If no structural path: "No direct dependency path found between X and Y."

Offer fallback:

  • "Want me to try deeper traversal (increase depth)?"
  • "Want me to search semantically for connections? Files may be related through shared concepts rather than direct imports."
search_code(
    query="<concept connecting X and Y>",
    use_hybrid_search=True,
    smart_context=True,
    include_deps=True
)

Cross-project search: If linkedIndexes is configured in cocosearch.yaml, searches automatically expand to linked indexes. For cross-project connections, pass index_names=["project1", "project2"].

Query rewrite: If the optional query-rewrite controller is enabled, pass rewrite_query=False when searching precise terms (exact identifiers, symbol_name/symbol_type filters) so they are matched verbatim. No effect when the controller is disabled.

Step 2d: Hub Identification

Goal: Find the most connected files in the project.

Strategy: Probe candidate files with both forward and reverse queries, then rank by total connections.

Step 1: Identify candidates.
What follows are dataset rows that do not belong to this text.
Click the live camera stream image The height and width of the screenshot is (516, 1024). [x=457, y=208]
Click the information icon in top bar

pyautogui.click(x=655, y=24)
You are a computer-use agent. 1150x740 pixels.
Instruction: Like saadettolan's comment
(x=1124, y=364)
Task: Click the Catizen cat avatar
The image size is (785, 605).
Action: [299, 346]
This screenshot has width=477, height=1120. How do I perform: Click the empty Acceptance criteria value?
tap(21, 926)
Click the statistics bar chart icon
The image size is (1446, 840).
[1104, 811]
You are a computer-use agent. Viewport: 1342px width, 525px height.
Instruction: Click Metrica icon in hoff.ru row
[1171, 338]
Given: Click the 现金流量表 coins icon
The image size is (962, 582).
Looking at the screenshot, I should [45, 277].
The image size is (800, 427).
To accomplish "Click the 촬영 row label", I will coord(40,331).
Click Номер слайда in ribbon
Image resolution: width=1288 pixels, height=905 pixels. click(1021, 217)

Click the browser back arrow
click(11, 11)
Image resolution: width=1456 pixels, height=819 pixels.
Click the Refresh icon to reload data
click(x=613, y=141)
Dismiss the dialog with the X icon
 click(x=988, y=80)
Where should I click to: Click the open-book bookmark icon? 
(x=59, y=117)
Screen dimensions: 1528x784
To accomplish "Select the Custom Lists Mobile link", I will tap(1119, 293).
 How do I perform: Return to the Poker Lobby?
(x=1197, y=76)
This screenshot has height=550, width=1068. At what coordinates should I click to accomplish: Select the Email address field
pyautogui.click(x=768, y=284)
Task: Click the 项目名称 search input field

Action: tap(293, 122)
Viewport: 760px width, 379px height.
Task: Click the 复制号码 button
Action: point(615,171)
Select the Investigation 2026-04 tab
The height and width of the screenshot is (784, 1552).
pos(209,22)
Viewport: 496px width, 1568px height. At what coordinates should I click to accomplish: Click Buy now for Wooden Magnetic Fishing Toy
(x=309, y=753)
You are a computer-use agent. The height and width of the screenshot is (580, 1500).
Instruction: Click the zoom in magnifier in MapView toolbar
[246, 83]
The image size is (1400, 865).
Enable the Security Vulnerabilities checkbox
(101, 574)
Good candidates include:

  • Entry points (main files, CLI entrypoints, server files)
  • Init files (__init__.py, index.ts, mod.rs)
  • Config/model files (often imported by many modules)
  • Files the user suspects are hubs

Ask the user: "Which files should I check, or want me to probe common entry points and init files?"

Step 2: For each candidate, run both queries at depth=1:

get_file_dependencies(file="<candidate>", depth=1)
get_file_impact(file="<candidate>", depth=1)

Step 3: Present ranked table:

| File | Depends On | Depended By | Total | Role |
|------|-----------|-------------|-------|------|
| src/core/models.py | 2 | 18 | 20 | Data hub (heavily imported) |
| src/cli.py | 12 | 1 | 13 | Orchestrator (imports many) |
| src/utils/helpers.py | 1 | 9 | 10 | Utility hub |

Interpret roles:

  • High "Depended By": Data hubs, shared utilities -- changes here have wide impact
  • High "Depends On": Orchestrators, entry points -- aggregate functionality
  • High both: Central nodes -- critical to architecture, change with caution

Checkpoint: "Want me to run full impact analysis on any of these hubs?"

Step 2e: Type Filtering

Goal: Filter dependencies by edge type for focused analysis.

Edge types in CocoSearch:

Type Meaning Example
import Code imports (Python import, JS require/import, Go import) from utils import helper
call Symbol-level calls helper.process()
reference Grammar-level references (metadata.kind for specifics) Helm chart_member, subchart_of

Run filtered query:

get_file_dependencies(file="<target_file>", depth=2, dep_type="import")

or

get_file_impact(file="<target_file>", depth=2, dep_type="import")

Compare by type: Run the same query with different dep_type values and present side-by-side:

Import dependencies:
  - module_a.py, module_b.py

Reference dependencies:
  - config.yaml (chart_member)
  - parent/Chart.yaml (subchart_of)

Step 3: Follow-Up Actions

After completing any mode, offer these follow-ups:

  • Deeper trace: "Increase depth to see more transitive connections?"
  • Code context: "Pull up the actual code for any file using search_code with include_deps=True?"
  • Reverse direction: "Check the opposite direction (impact -> dependencies or vice versa)?"
  • Cross-reference with search: "Search for semantic connections beyond structural dependencies?"
search_code(
    query="<relevant concept>",
    use_hybrid_search=True,
    smart_context=True,
    include_deps=True
)

Tips

  • Start shallow (depth=1), go deeper on request. Deep traversals on hub files can return very large trees.
  • External dependencies are leaves. They won't resolve to project files -- this is expected.
  • Cycle detection is built in. The query layer handles circular dependencies automatically; you won't get infinite loops.
  • Combine with search for full understanding. Dependencies show structural connections; search finds semantic relationships. Use both for a complete picture.
  • Dependency data requires extraction. Unlike search (which works immediately after indexing), dependencies need explicit extraction via --deps flag or deps extract command.

For common search tips (hybrid search, smart_context, symbol filtering), see skills/README.md.

For installation instructions, see skills/README.md.